=== EXERCISE DESCRIPTION ===
Write out, word for word, the line that contains "Viewport: 942px width, 369px height." and each line after it down to the last line of the data below. Include nothing more.

=== DATA TO PROCESS ===

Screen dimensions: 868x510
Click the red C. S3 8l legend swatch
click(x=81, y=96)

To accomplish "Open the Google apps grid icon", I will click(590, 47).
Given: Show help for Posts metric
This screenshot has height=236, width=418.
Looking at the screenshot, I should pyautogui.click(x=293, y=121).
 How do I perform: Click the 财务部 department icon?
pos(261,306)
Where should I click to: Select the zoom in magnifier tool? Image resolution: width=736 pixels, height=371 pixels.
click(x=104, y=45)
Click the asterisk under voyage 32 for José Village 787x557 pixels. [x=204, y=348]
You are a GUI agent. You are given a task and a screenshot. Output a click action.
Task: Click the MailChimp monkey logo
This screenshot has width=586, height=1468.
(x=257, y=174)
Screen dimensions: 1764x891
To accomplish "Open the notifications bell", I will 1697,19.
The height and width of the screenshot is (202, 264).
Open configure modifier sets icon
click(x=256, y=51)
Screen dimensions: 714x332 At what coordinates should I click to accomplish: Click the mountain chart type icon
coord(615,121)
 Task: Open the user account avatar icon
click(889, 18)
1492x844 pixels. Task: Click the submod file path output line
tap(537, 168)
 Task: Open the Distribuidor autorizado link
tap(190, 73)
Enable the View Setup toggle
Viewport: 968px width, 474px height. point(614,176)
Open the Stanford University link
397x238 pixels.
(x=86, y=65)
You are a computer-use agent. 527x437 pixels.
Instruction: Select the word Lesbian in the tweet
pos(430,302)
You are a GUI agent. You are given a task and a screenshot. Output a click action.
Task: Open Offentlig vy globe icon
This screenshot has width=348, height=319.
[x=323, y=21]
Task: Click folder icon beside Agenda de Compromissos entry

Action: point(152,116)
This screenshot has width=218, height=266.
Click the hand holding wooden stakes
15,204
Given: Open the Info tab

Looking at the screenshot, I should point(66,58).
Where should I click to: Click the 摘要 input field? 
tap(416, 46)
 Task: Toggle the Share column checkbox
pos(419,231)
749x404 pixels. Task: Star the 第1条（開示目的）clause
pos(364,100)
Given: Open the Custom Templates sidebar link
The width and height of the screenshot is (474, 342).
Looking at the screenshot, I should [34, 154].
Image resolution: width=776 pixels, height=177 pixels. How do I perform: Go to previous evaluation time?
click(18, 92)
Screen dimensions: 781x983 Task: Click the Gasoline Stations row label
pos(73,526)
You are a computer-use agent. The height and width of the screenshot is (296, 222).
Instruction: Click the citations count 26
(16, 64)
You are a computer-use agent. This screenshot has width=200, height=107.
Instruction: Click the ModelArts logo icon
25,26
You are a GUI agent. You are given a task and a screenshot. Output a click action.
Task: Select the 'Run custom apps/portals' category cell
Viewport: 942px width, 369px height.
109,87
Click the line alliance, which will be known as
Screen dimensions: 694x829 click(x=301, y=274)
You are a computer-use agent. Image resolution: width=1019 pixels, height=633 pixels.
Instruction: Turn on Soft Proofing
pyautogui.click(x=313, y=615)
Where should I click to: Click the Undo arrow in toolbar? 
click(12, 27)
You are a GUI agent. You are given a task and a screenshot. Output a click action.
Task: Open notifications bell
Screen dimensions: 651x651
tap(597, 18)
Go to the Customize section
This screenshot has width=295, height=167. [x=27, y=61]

=== SOLUTION FOR THIS PROBLEM ===
Viewport: 942px width, 369px height.
109,87
Click the line alliance, which will be known as
Screen dimensions: 694x829 click(x=301, y=274)
You are a computer-use agent. Image resolution: width=1019 pixels, height=633 pixels.
Instruction: Turn on Soft Proofing
pyautogui.click(x=313, y=615)
Where should I click to: Click the Undo arrow in toolbar? 
click(12, 27)
You are a GUI agent. You are given a task and a screenshot. Output a click action.
Task: Open notifications bell
Screen dimensions: 651x651
tap(597, 18)
Go to the Customize section
This screenshot has width=295, height=167. [x=27, y=61]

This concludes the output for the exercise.